Background/aim: Programmed death pathway leads to T cell anergy. Wide range of malignancies take advantage of this pathway by programmed death-ligand 1 (PD-L1) expression either on neoplastic cells or on the nonneoplastic cells of tumour microenvironment. New therapeutic approaches have been directed against this pathway. We studied PD-L1 expression on both neoplastic Hodgkin and Reed-Sternberg (HRS) cells and cells of tumour microenvironment in classic Hodgkin lymphoma (CHL) patients and compared it with Ebstein-Barr virus (EBV) positivity, clinical data, and survival rates. Materials and methods: Lymph node excision materials of 56 CHL patients diagnosed between 2007 and 2017 were included in this retrospective study. PD-L1 expression of HRS cells and tumour microenvironment cells were evaluated by immunohistochemical assay. Staining intensity and rate of the PD-L1 expressions were estimated. EBV was examined by immunohistochemistry for latent membrane protein 1 (LMP1) antibody. Clinical data of 39 patients and survival data of 34 patients were compared with PD-L1 expressions on tumour cells. Results: PD-L1 expression was present in HRS cells in 89.2% of the cases. There was more than 20% of PD-L1 expression in cells of tumour microenvironment in all the cases.

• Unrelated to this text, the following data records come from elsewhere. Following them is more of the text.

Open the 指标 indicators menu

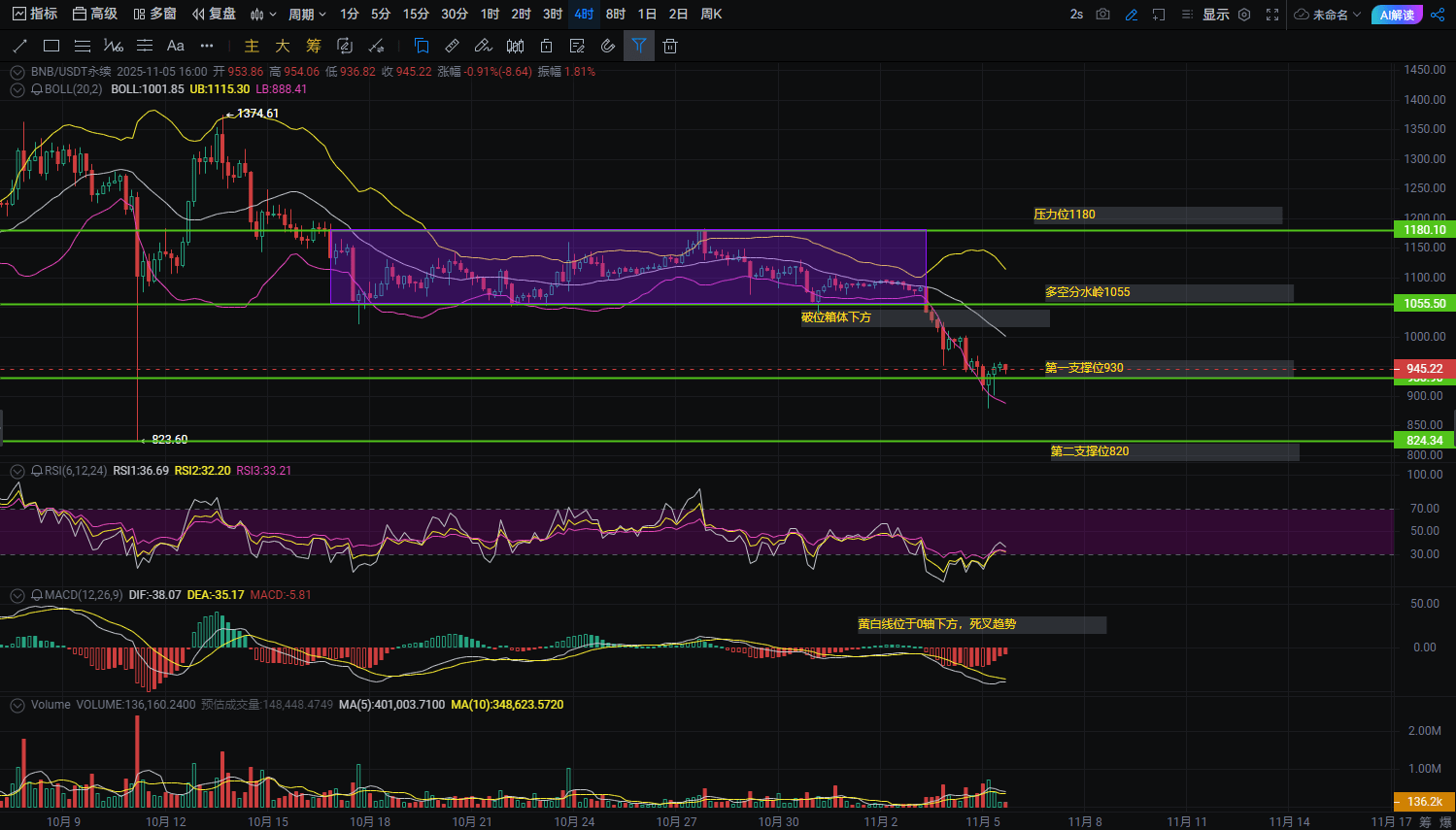coord(35,15)
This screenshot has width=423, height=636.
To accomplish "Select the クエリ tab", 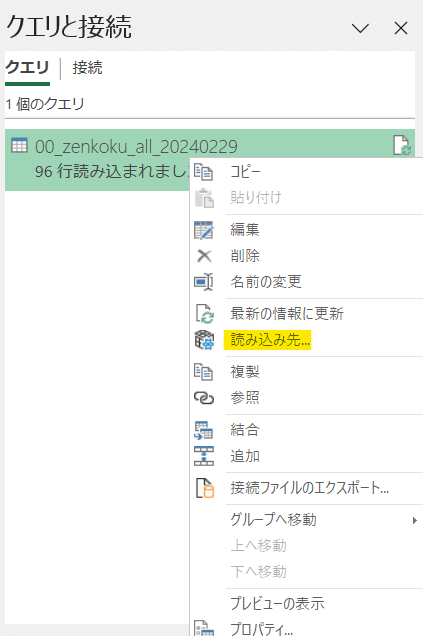I will click(x=27, y=68).
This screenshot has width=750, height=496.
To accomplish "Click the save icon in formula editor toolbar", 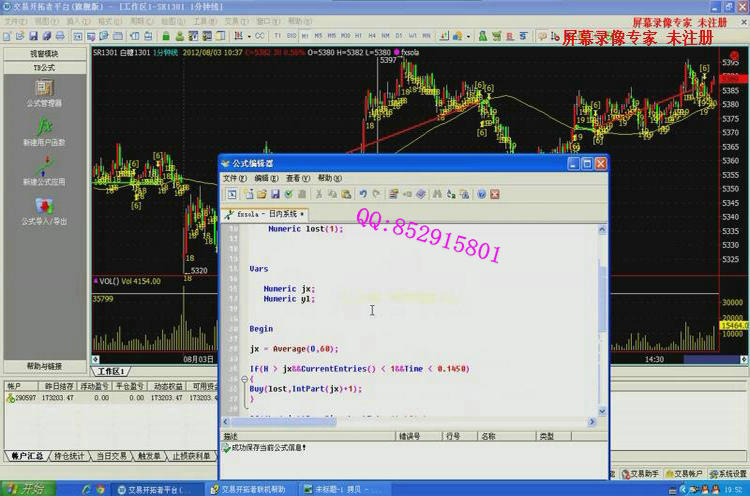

PD-L1 positivity did not show statistically significant difference according to EBV expression, clinical parameters, and prognosis. Conclusion: Previous studies showed inconsistent rates for PD-L1 prevalence (20%-95.7%) in CHL patients due to differences in the study methods. Although high prevalence of PD-L1 positivity was found in majority of them, there was no statistically significant difference between PD-L1 positivity on HRS cells and EBV expression, clinical parameters, and prognosis. This high prevalence in patients with various clinical properties makes PD-L1 a potential target for new emerging immunotherapies for CHL.